Par Thierry Meunier Meilleur Ouvrier de France en Boulangerie et Compagnon Boulanger Resté Fidèle au Devoir.
« Le devoir de retransmission du savoir »
Par Thierry Meunier, Normand la fierté du devoir, Meilleur Ouvrier de France et Compagnon boulanger Resté Fidèle Au Devoir ayant actuellement implanté plusieurs boulangeries dans la capitale après un parcours de formateur/consultant international.

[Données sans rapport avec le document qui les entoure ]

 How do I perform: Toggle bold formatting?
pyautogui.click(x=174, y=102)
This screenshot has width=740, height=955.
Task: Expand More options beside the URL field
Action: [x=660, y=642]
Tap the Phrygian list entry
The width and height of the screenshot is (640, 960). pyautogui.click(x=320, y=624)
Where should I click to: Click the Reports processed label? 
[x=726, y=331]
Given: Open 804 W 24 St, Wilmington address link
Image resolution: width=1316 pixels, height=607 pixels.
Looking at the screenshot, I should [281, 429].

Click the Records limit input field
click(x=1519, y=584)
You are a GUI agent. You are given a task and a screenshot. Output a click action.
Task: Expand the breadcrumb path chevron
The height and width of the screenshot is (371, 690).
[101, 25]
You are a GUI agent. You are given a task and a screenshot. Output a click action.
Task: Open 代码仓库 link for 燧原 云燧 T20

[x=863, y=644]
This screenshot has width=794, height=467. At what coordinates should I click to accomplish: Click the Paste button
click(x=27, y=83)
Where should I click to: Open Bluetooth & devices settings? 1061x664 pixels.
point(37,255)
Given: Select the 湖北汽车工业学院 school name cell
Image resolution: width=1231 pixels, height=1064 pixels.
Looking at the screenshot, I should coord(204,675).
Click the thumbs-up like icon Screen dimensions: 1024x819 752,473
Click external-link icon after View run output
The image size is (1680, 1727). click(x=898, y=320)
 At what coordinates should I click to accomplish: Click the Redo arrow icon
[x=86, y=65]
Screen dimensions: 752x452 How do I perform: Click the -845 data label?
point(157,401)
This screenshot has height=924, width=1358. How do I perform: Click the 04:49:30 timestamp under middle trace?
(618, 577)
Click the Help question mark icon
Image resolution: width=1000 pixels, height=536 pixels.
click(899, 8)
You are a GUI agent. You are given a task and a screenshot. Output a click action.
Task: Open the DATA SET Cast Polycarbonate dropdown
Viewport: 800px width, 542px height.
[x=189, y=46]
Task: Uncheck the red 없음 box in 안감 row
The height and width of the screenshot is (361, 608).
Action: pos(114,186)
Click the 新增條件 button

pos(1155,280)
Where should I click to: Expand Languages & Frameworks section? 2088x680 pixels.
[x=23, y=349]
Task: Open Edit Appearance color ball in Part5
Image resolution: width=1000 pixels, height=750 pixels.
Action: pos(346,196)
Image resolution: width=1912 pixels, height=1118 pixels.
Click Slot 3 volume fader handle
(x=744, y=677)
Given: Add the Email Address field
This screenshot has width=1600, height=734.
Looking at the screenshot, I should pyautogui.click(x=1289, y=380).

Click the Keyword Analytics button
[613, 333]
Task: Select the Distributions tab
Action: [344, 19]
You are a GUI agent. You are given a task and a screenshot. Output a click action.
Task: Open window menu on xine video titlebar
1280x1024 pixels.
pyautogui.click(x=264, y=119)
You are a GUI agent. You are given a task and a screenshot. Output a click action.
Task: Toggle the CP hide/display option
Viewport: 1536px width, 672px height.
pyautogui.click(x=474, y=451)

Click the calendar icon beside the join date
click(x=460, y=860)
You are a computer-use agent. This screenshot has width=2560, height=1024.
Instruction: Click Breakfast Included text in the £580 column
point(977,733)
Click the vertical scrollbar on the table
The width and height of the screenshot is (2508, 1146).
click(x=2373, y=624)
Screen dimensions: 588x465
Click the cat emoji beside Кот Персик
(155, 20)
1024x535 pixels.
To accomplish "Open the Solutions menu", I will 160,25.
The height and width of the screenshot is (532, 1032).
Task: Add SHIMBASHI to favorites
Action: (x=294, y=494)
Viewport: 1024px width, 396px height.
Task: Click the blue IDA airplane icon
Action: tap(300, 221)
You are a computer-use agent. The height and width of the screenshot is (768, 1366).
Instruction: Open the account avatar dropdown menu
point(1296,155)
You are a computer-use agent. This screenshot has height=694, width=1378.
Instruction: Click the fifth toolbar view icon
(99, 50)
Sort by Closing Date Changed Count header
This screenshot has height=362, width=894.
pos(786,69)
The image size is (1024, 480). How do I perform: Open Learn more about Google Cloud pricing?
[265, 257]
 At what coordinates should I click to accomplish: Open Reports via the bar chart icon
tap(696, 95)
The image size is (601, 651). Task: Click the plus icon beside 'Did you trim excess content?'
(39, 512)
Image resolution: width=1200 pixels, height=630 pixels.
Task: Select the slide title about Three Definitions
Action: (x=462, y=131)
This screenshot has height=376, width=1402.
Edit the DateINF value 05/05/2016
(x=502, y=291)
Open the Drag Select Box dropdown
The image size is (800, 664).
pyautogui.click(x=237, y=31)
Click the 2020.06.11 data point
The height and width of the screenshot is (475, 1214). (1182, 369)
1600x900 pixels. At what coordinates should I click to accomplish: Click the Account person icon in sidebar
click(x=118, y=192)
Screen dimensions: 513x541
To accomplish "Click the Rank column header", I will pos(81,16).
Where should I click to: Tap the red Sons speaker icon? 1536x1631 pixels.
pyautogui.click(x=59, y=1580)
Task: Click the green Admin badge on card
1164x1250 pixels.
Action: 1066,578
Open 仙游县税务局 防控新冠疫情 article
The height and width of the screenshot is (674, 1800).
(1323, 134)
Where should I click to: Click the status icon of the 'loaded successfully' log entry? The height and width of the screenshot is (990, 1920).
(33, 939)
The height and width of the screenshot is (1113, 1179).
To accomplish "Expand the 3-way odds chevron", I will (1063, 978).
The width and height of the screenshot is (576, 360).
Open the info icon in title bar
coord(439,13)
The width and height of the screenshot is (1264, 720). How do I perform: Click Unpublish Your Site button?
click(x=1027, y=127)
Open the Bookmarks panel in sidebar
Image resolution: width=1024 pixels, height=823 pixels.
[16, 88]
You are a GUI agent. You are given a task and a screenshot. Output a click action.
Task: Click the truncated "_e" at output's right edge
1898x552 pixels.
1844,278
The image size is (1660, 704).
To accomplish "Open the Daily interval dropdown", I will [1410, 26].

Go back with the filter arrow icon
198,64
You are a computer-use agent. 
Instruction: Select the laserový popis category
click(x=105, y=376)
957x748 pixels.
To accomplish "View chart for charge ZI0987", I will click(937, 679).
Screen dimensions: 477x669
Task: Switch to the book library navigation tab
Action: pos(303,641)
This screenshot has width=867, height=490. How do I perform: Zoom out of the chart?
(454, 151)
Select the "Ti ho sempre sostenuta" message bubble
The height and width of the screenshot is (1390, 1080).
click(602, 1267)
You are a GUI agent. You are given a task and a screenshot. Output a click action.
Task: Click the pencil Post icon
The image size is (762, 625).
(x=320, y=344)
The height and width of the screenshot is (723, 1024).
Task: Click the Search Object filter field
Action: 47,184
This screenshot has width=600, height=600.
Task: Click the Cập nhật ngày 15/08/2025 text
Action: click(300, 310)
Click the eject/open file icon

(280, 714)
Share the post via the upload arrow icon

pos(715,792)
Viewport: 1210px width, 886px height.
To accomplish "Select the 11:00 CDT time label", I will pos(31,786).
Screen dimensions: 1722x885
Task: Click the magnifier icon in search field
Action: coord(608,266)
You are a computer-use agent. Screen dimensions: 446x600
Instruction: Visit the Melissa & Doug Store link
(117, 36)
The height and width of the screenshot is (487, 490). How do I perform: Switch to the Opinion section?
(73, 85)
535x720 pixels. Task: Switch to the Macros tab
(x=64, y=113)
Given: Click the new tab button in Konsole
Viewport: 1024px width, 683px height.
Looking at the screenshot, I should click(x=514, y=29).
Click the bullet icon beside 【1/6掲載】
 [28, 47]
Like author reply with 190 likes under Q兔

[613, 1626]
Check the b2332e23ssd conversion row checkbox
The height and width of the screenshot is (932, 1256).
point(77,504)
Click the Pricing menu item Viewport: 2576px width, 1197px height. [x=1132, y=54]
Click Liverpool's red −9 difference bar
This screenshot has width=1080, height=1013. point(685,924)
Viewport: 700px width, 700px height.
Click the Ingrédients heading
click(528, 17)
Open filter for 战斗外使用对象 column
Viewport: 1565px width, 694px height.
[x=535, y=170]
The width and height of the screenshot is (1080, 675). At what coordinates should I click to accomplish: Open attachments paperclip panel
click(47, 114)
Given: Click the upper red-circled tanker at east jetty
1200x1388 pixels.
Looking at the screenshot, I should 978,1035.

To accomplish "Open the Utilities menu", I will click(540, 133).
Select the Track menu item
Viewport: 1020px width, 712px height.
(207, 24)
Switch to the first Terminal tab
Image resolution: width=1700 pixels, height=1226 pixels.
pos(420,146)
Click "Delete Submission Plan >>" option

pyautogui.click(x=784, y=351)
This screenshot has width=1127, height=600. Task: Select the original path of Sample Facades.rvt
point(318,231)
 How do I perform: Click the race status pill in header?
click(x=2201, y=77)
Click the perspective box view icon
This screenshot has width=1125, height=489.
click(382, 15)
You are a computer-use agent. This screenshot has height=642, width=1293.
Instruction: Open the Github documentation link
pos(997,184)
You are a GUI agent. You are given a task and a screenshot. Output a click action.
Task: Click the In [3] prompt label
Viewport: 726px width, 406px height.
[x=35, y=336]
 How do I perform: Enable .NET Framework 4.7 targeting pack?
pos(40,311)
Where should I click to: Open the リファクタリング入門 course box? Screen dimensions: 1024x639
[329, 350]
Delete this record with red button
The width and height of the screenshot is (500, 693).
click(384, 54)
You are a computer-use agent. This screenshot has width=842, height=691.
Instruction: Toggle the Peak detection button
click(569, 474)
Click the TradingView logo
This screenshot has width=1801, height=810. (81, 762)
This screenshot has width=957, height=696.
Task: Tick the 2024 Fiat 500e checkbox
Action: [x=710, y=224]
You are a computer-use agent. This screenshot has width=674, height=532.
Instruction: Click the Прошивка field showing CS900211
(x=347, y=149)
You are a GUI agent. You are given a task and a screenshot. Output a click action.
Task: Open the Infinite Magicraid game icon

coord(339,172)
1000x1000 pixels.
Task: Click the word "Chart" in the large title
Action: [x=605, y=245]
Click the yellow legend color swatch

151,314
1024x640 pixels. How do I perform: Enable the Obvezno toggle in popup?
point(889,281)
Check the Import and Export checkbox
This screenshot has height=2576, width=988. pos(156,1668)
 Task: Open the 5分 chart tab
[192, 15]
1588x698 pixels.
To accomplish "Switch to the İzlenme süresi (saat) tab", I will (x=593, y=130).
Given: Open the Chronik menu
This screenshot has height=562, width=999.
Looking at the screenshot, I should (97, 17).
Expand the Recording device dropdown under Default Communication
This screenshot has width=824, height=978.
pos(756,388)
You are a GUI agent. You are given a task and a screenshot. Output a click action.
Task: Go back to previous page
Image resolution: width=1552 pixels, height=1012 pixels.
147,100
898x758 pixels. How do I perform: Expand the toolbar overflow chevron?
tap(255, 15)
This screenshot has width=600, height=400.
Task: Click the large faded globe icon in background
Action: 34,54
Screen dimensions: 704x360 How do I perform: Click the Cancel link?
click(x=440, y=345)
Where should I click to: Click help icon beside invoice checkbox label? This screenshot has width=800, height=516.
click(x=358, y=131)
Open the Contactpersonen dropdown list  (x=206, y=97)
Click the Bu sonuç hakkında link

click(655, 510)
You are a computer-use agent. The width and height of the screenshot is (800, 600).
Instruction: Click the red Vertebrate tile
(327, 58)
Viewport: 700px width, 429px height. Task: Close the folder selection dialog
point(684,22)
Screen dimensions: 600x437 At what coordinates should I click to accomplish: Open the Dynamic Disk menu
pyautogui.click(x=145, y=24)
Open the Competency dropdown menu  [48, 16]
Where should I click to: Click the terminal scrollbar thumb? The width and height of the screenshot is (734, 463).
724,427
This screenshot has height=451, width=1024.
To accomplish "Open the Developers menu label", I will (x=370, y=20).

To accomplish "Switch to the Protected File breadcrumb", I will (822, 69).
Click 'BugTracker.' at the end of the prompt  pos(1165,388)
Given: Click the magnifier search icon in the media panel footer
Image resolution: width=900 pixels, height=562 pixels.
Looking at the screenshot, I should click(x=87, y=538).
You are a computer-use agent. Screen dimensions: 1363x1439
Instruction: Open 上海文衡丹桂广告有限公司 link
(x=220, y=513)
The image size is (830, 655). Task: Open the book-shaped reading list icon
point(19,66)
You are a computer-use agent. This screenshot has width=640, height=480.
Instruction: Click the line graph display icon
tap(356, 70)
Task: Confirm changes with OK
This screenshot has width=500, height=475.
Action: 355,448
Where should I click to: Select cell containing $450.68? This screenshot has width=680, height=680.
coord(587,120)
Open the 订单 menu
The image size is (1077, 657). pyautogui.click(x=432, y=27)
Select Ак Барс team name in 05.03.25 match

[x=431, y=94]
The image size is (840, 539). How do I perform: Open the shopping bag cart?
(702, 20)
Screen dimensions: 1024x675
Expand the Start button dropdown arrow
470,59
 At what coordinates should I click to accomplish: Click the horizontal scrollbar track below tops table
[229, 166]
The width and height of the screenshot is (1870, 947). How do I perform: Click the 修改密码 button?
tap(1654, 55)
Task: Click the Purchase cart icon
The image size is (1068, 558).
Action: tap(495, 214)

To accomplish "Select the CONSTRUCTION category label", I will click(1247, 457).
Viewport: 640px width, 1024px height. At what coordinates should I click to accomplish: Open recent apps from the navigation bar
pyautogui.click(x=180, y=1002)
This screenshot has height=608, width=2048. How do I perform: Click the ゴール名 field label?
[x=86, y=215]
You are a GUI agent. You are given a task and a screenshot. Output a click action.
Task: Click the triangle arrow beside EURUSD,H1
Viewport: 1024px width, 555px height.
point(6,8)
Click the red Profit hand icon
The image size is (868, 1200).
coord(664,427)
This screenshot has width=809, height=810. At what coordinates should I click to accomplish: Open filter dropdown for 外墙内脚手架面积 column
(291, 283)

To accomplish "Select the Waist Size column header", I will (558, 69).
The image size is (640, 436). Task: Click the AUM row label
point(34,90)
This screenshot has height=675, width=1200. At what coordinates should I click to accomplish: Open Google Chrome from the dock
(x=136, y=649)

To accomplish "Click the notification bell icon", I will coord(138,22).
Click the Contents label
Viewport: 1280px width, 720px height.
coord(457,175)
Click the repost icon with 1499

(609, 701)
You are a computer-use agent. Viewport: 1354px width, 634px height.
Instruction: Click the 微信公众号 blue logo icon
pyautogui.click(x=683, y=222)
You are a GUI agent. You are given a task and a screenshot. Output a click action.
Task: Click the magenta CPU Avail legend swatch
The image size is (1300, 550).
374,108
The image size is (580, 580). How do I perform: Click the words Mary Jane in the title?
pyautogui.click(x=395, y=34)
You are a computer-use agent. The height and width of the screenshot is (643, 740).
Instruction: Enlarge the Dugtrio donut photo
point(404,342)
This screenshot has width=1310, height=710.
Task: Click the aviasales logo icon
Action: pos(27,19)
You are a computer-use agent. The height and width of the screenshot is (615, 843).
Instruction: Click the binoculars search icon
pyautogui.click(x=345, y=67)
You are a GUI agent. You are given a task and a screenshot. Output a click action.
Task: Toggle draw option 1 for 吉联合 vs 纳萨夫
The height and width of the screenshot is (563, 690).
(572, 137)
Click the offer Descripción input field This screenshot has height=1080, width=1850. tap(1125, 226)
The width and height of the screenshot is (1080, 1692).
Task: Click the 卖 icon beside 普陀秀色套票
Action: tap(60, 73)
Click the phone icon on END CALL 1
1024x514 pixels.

« Ce qui prouve qu’on sait réellement une chose, c’est d’être capable de l’enseigner à autrui ».
Aristote
Richesse immatérielle, le savoir est le fruit de l’intelligence humaine. Il s’est transmis entre les hommes depuis des temps immémoriaux. La transmission des savoirs a connu ses prémices dès le début des premières inventions, à commencer par la démonstration et le partage des techniques de maîtrise du feu par les hommes il y a environ 600 000 ans de cela. Il se développe ensuite avec les mythologies que les hommes perpétuaient oralement. La magie était étroitement liée à la connaissance et le sorcier fut sans doute le premier maître du savoir, fondant son pouvoir sur la possession de techniques qu’il conservait secrètes. Ensuite, l’invention des premières formes d’écritures (à Sumer, à Alexandrie, à Babylone) donne un nouvel élan à la diffusion du savoir. Sa transmission n’a cessé d’être l’enjeu des civilisations dans un souci continuel de sauvegarde des connaissances par la naissance et le développement de l’écrit. Dans cette approche historique, le compagnonnage est le premier dispositif ayant attribué dès ses débuts une importance fondamentale à la transmission des savoirs par l’apprentissage manuel. Cette pratique de professionnalisation aux origines lointaines et forte des inspirations liées aux légendes de la construction du temple de Salomon à Jérusalem ou de la construction des cathédrales, renvoie à la vocation du devoir de transmettre. Tout compagnon se doit de transmettre ce qu’il a lui-même reçu : c’est le principe de la retransmission. L’ensemble de la formation et de la carrière de chaque compagnon se déroule sur la base de ce devoir de retransmission libre et gratuit.
Comme vous l’aurez compris, le savoir fait partie intégrante de l’histoire des civilisations et à l’ère moderne, il participe aujourd’hui au développement de notre artisanat. Cette valeur est plus que jamais au cœur des préoccupations de notre société et permet de lutter contre le dramatique risque d’érosion des savoirs artisanaux.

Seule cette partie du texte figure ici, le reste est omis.